Nel 2014 vi fu l’annuncio, da parte di astronomi dell'Harvard-Smithsonian Center for Astrophysics di Cambridge dell’individuazione del “marchio” di onde gravitazionali primordiali nella polarizzazione della radiazione cosmica di fondo. Prova indiretta, questa, anche dell’inflazione cosmica. La polarizzazione nella radiazione cosmica di fondo dovrebbe essersi generata tramite l'interazione tra le onde gravitazionali primordiali e la radiazione a microonde stessa ma tale rilevazione. Tuttavia le affermazioni vennero smentite l’anno seguente allorché ricercatori dell'ESA, utilizzando il satellite Planck congiuntamente ai dati ottenuti da BICEP2, affermarono che rimuovendo l'emissione della polvere galattica la prova della rilevazione indiretta delle onde gravitazionali primordiali non affatto più così solida.
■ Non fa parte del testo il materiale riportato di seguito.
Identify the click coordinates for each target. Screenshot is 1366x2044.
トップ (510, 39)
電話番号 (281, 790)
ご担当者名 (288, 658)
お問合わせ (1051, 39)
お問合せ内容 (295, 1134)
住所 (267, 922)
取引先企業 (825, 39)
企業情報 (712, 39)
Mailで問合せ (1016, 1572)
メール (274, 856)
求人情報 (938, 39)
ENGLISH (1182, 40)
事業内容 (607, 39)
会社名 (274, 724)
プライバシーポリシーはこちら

Ma è quindi possibile rilevare direttamente le onde gravitazionali?
Magari quelle prodotte in sistemi di pulsar binarie o, addirittura, di “buchi neri binari”? Teoricamente, si. E proprio a tal fine agiscono due osservatori a rilevazione interferometrica, entrambi chiamati LIGO (Laser Interferometer Gravitational-Wave Observatory). Di cosa si tratta? Nello Stato di Washington, ad Hanford, e nella Louisiana, a Livingstone (a 3000 chilometri ca di distanza l’uno dall’altro) si trovano due impianti, ciascuno formato da due bracci lunghi circa 4 km e ortogonali tra loro, uniti in modo da formare due gigantesche L. Alle estremità di entrambe le L sono posizionati dei grandi specchi e un fascio laser di grande intensità percorre entrambi i bracci avanti e indietro; questi fasci laser sono sincronizzati in maniera così precisa al punto che, quando essi si incontrano all'angolo, si ha un'interferenza ottica del tipo “distruttivo”: in altre parole, le creste delle onde di luce provenienti da un braccio coincidono con i denti dell'onda provenienti dall'altro braccio così che i segnali si cancellano.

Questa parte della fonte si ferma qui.